| Back to logs list
Reprinted from 872546614 at 17:12 on October 20, 2010 Reading (loading. ..) Comments (0) Category: Emotional World and to the end of the year, read the calendar, the days only a few pages of a thin, this winter will be cold?
heart pain, there are a lot of helpless frustration.
always used to weigh in again after the old time seems to be finishing state of mind, but also like some of the early days of the reluctant, as I At the moment, his own strong strong that the night dropped into a deep, repeated listening to the headphones coming sad music, his thoughts drift of the disappeared long ago ... ...
already a long time did not feel the desire to sort out into text, and I gave myself a lazy, will precipitate a lot of things, light flow mark view years, waiting for the time flies. Often turn on the computer,
belstaff coat, sat dazed, holding the hand of the mouse points but I do not know where to go. I am less lazy before the share of free and easy and adhere to the text as if from my life because I could not find any one word or a sentence to host my feelings, my solitary Jie of soul bearing.
I admit, I am demanding a perfect romantic desire for a woman, like the dreams of endless romantic vision of Fang Fei,
belstaff online, hold your hand, gentle enough, the wind Xiaokan falling, snow toast on the invitation, in Chongni and care, even a little bit old,
belstaff sale, and hope is a romantic to the extreme. But life is not a dream, after all, Cinderella's pumpkin car Shangqie to closing the evening, when the men toil for a living to run around so much thought to how can a woman specifically for the castle to create a far-fetched dream it?
I understand that the distance between dreams and reality, but also understand that blessing is often indifferent, content with the truth often fun, but still will unknowingly be involved with this and he lingered in the Mind fork, so torn, Such doping is unclear, perhaps it is the reason I am confused with the pain, right? I so much-anticipated by the shadow of the clouds float in the air flying down the snow patches, do they not desire to actively look for a little joy and passion back? Alas, this passing of the days, even the cold and warm are lukewarm too obscene.
Riyuerusuo, inadvertently, dying of a tree downtown, fall for Montreal's sad. End of the year end, the heart actually never had the Qi Huang,
belstaff outlet, cup curse is actually what made me so decadent? Years away dust,
belstaff jackets outlet, long for the circulation of the ring will annihilate with it? Roam in life, how can I go to face it Jimo long pale?
Fortunately, have been lucky, I opened up the side of space, with many friends is simple and sincere affection, nothing in today's can be fast food, what can be an age of fast food, then there is nothing more romantic than the network more and more temptations, more people moved out. From the strange to the familiar, from the warm to the plain, to the mutual dependency and become irreplaceable in reality very real concern, How precious it is some of the emotions.

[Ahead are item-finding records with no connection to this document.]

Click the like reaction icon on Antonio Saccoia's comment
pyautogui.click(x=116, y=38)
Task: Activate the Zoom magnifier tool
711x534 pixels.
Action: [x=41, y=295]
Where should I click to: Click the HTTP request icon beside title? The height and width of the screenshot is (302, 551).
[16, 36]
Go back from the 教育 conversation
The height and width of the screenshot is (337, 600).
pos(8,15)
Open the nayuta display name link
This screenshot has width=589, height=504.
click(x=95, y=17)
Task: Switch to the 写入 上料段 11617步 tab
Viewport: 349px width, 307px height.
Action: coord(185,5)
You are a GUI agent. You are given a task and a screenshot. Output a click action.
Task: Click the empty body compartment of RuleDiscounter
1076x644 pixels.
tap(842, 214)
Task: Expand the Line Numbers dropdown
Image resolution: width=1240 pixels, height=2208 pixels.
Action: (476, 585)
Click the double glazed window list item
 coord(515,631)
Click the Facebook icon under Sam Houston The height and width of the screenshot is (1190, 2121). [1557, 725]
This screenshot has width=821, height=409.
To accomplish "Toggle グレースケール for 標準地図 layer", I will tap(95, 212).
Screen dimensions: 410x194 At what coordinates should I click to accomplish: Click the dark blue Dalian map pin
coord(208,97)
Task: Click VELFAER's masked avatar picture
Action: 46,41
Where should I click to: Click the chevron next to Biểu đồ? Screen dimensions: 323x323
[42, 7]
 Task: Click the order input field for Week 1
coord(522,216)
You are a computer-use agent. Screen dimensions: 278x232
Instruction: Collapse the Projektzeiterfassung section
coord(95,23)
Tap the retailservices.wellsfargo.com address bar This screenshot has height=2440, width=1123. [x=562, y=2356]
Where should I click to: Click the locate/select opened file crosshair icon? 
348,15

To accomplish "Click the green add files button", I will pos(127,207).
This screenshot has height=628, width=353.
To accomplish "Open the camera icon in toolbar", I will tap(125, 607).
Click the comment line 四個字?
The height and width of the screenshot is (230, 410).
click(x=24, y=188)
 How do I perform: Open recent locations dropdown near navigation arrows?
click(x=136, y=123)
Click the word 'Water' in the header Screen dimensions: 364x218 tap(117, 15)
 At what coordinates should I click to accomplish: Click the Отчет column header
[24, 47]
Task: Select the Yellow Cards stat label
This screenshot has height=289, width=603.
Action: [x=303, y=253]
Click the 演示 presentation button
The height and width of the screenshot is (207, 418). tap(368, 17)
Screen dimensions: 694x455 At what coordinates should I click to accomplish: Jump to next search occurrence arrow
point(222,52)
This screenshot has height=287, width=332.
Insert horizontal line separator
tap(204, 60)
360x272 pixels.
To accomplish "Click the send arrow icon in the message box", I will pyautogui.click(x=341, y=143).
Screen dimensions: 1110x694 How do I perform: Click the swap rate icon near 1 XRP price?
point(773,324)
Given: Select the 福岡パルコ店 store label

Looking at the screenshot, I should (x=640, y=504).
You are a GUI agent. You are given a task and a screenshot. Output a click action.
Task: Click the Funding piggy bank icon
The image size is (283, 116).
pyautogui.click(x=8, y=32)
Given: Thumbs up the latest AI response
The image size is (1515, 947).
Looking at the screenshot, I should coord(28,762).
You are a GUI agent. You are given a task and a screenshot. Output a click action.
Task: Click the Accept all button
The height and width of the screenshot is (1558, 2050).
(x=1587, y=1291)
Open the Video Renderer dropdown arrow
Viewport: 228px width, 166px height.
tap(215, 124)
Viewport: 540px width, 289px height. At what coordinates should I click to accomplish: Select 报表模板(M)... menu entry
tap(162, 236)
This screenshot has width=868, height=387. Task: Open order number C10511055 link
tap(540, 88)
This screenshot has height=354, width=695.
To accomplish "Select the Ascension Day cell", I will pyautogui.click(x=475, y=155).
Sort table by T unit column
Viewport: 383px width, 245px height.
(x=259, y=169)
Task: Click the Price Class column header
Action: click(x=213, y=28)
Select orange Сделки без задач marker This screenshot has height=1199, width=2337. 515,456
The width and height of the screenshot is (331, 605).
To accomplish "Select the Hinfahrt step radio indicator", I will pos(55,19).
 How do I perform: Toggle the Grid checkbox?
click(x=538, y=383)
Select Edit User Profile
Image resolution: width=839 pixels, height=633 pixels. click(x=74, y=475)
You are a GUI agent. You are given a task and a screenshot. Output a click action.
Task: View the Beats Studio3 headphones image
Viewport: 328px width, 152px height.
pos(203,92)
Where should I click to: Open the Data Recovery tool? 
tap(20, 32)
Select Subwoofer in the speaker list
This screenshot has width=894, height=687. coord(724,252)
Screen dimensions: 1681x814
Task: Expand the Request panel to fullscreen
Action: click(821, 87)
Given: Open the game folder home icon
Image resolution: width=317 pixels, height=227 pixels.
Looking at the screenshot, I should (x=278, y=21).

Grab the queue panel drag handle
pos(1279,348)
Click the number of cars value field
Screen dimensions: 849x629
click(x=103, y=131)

Cherish each other is also cherish and disappointments, relief, loneliness at the companionship spend pull light phase, in addition to touching or moving the hearts,
belstaff leather!
In any case, have experienced melt the years, how many ups and downs of any tragedy is the consolidation of the thread, tempting thoughts, chaos, sadness, recollections, depression, both with the time it dies it. Years, the woman is concerned, is the vicissitudes of life, is also a baptism. That so and so said, the world is women, in order to withstand the time of polish and the top grade. After carving, through the Sentimental and the impetuous, well-established center square, square with a known meaning, party into the wide environment. Detached dust, rather than the earth, so have the Zen insights cloud water, so have the daily necessities of happiness. Only the mood in the years of quiet infiltration of water, and equanimity, Fang Hong had remained intact.